*Selected text:*
+ + + + + + +

Note: As this 2014 review proves, I was into infectious disease books before the pandemic. But who am I kidding? I’m hardly the only plague buff around, hardcore readers are always diving into The Plague (Albert Camus) or The Journal of the Plague Year (Daniel Defoe).
The American Plague: The Untold Story of Yellow Fever, The Epidemic That Shaped Our History - Molly Caldwell Crosby
The first third of this book describes the loss of life and economic impact of the Yellow Fever (YF) epidemic in the US in 1878. The remaining part of the book tells about the heroic efforts of scientists and research volunteers to discover the cause of YF and develop a safe and effective vaccine.
Crosby reports that the YF epidemic in the summer of 1878 devastated two major cities on the Mississippi River. In what was surely an undercount, authorities in New Orleans reported "not less than 4,600" dead. Noting the raging epidemic, about 25,000 residents that could afford it fled Memphis in late July. Between August and October of 1878, the disease killed more than 5,000 people in that city. Historians and epidemiologists estimate as many as 20,000 people died in the Mississippi River Valley. Crosby relates grisly details of YF’s symptoms and course (20 to 50% of infected persons who develop severe disease will die). She also tells inspiring tales of the heroism of caregivers.

+ + + + + + +

*Data to examine:*
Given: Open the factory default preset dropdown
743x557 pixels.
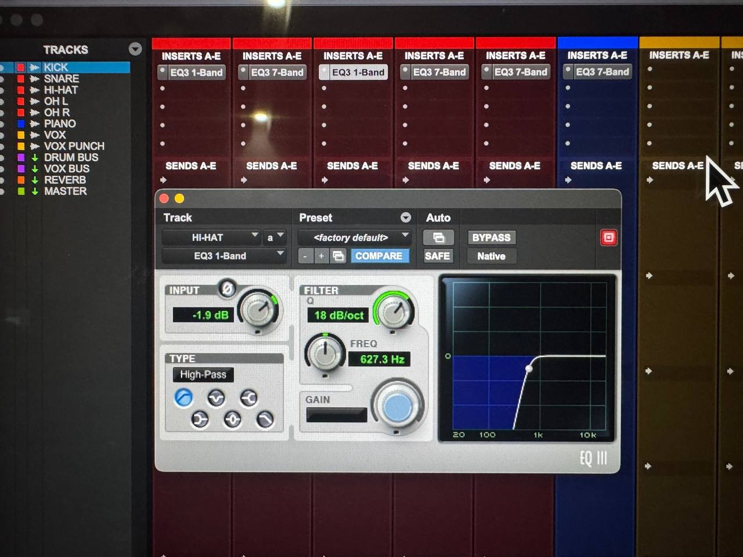Looking at the screenshot, I should pos(354,237).
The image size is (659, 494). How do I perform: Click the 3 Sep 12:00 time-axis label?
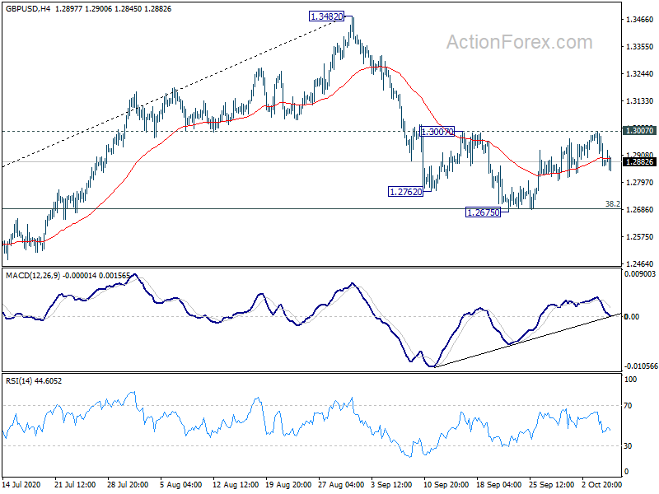coord(392,484)
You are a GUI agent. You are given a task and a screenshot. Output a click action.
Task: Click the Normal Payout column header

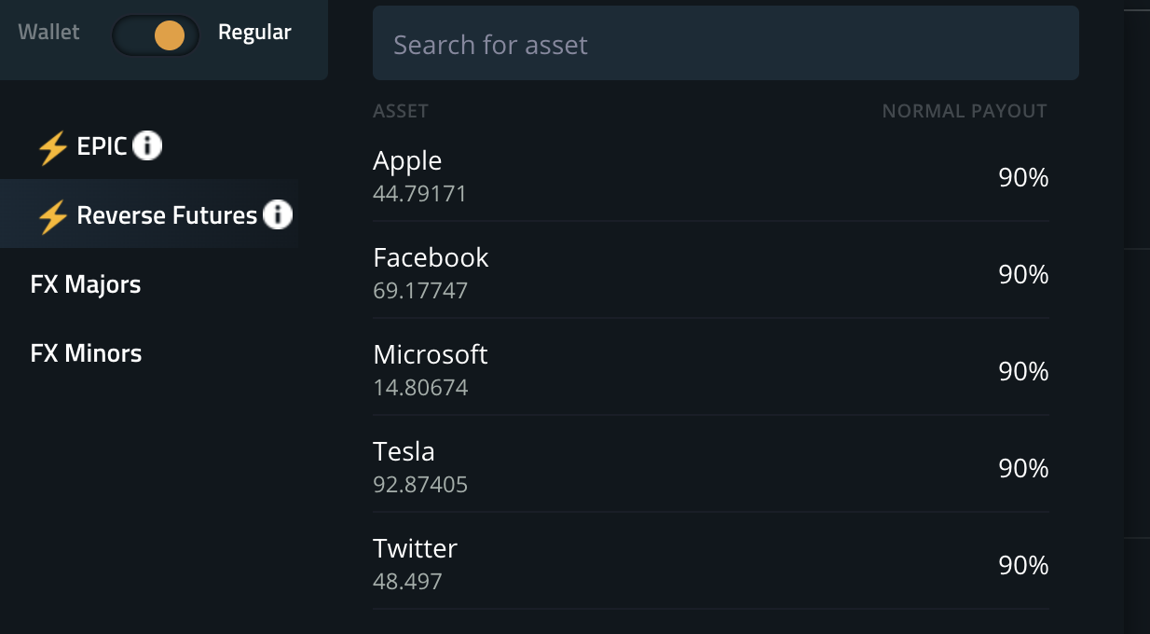pos(965,111)

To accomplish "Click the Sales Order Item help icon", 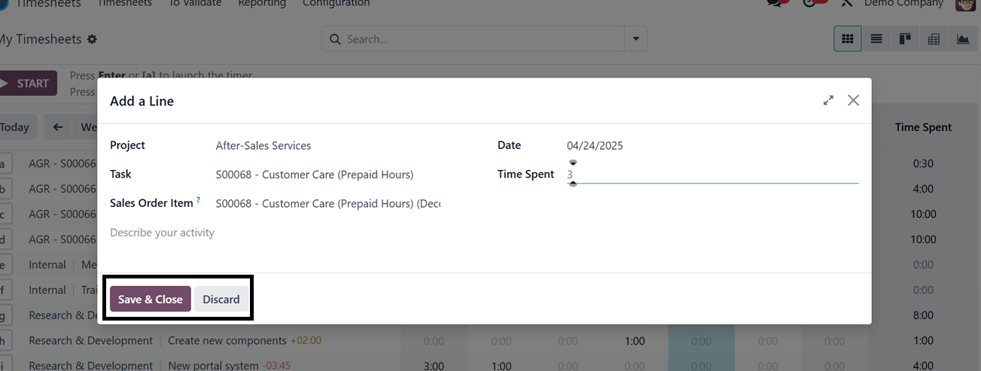I will 199,200.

+ + + + + + +

*Prompt 1:*
Could you rewrite the yellow fever book review starting with "Note: As this" and going on through "Year (Daniel Defoe).", swapping "plague buff" for "epidemic enthusiast"?
*Prompt 2:*
How would the yellow fever book review go on? Continue it from its final sentence.
The lines are separate material, unrelated to the yellow fever book review.

*Task output 1:*
Note: As this 2014 review proves, I was into infectious disease books before the pandemic. But who am I kidding? I’m hardly the only epidemic enthusiast around, hardcore readers are always diving into The Plague (Albert Camus) or The Journal of the Plague Year (Daniel Defoe).

*Task output 2:*
The reputation of Memphis suffered so much that it never recovered economically so that is why Atlanta is the financial capital of the South today. In the aftermath, John Woodworth, the federal surgeon general, said “Yellow fever should be dealt with as an enemy which imperils life and cripples commerce and industry. To no other great nation of the earth is yellow fever so calamitous as to the United States of America.”
In a time when the federal government provided neither disaster relief nor research funding, President Hayes authorized the Army to fund research to discover the vector of YF and the cure. The Yellow Fever Commission headed by Dr. Walter Reed determined the vector. Scientists worked out a viable vaccine shortly before the outbreak of World War II. Again Crosby relates stories of the heroism of the scientists, many of whom died in their search to determine the vector. Crosby also tells of human subjects, some of whom granted their informed consent, for the first time in history and decades before obtaining it was required of researchers. The story of Clara Maass, who gave her life to extend knowledge, was new to me.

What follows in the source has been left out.